Glasgow braced for cyber attacks leading up to Climate Change Summit

News / Glasgow braced for cyber attacks leading up to Climate Change Summit

Glasgow braced for cyber attacks leading up to Climate Change Summit

Police Scotland warn that Glasgow could grind to a standstill in the coming weeks as a result of threats made by cyber hackers. 

The UK is set to host a 12-day UN Climate Change Conference (COP26) in November, with leaders from across the world including Joe Biden set to congregate in Glasgow as well as tens of thousands of delegates. The nature of the proposed attacks would be to destabilize the summit and target government organizations, whilst also affecting local businesses and everyday life for Glaswegians.  

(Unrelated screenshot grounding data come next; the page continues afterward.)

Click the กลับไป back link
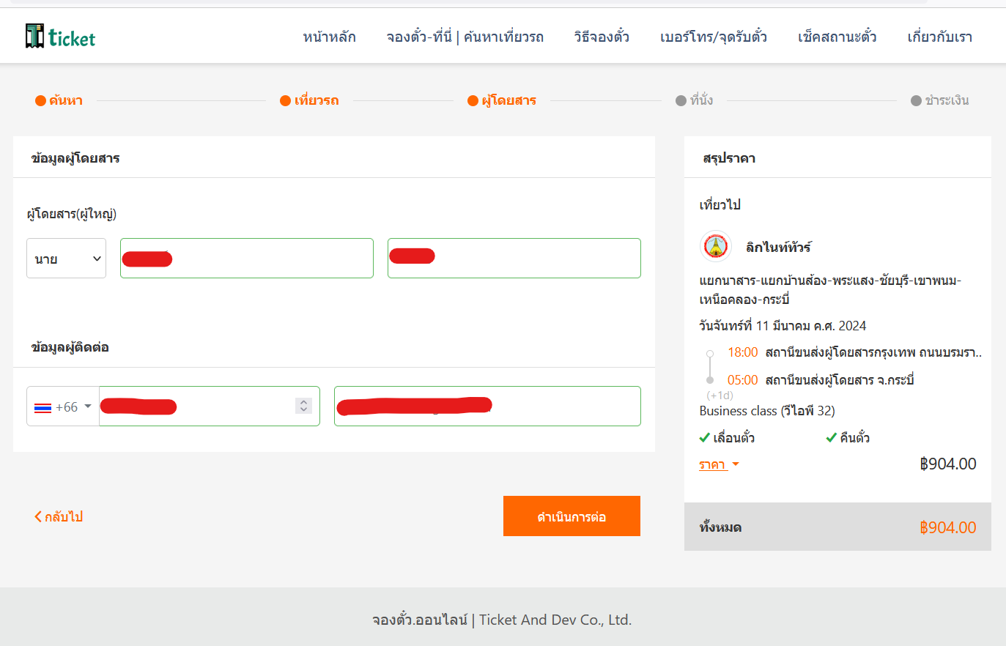Image resolution: width=1006 pixels, height=646 pixels. point(59,516)
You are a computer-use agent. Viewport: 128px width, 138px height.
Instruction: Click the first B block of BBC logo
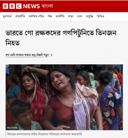[5, 6]

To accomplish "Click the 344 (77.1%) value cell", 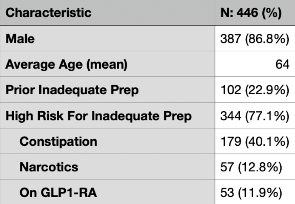I will click(x=255, y=115).
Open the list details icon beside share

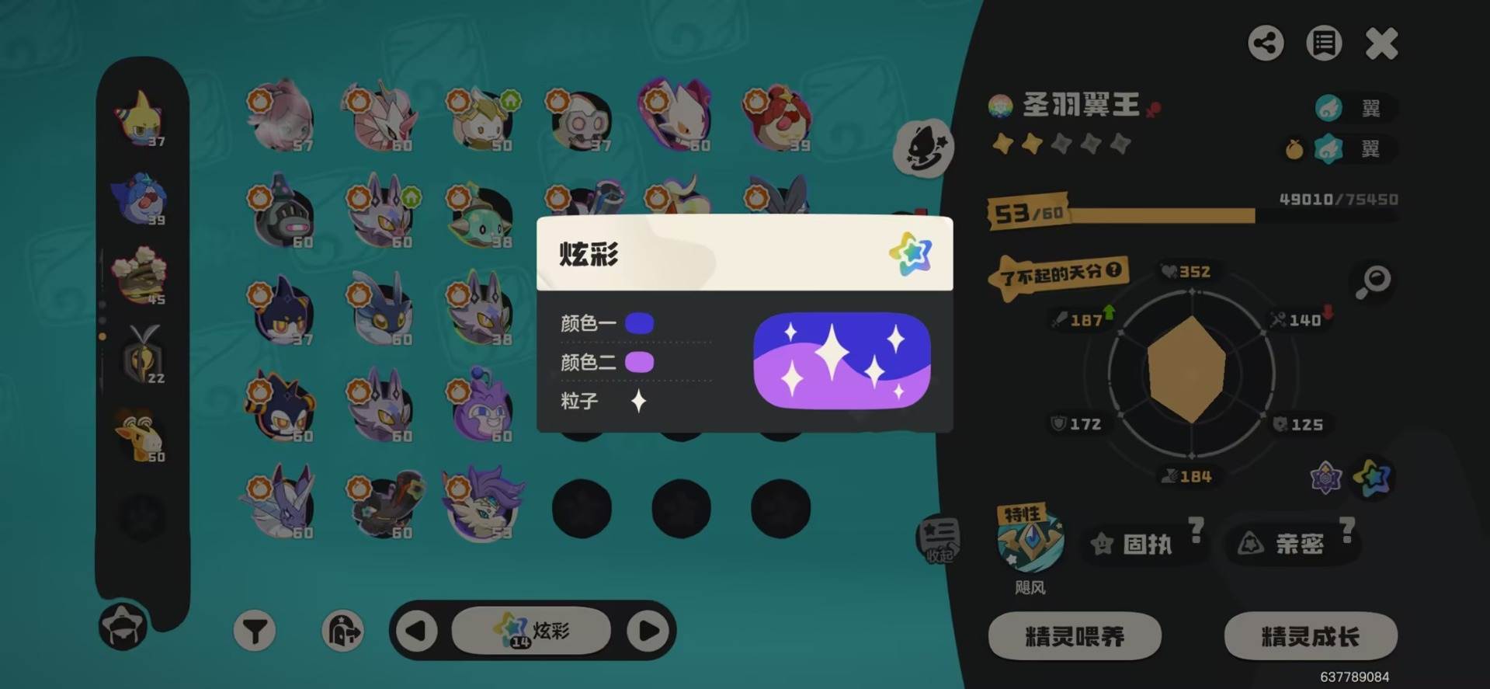coord(1324,43)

Detective Superintendent for Cyber Investigations at Police Scotland Alex Dowall said, “We know criminals will exploit any opportunity for their own gains and COP26 will be no different”. 

Security experts have placed certain organizations under high alert for cyber-attacks, which seem to be focalized on the City’s infrastructure – including the train and underground networks. 

Having seen the magnitude of previous cyber-attacks on infrastructure in the UK, such as Northern Rail's ticket machines being hit by a ransomware cyber attack in July 2021, the Strathclyde Passenger Transport (SPT) which runs Glasgow’s underground services is on high alert. 

The SPT commented on the threat, saying they have “got a separate group looking at cyber security” as part of an effort to look ahead to potential attacks in a preventative sense. The SPT head of business strategy and delivery Gordon Dickson went on to say that “In terms of the Subway, we are having to look at our security requirements for that and working closely with the emergency services, security and police on the plans”. 

Local businesses have also been told to be prepared for potential attacks on their website and social media, with the Scottish Business Resilience Centre stating that “with less than 100 days to go until COP26, businesses should already be taking steps to protect themselves – both physically and online”. 

The threats have not just triggered a city-wide call to action, with Glasgow City Council hiring a cyber crime consultant that will execute an exercise to test the efficacy of the planned response, but a national reaction which includes the Scottish government deliberating with the National Cyber Security Centre (NCSC). 

The NCSC commented on the looming threats saying > “The NCSC plays an active role in supporting the security of events such as COP26 and we will work closely with the Scottish Government and Police Scotland to identify and respond to a range of threats.”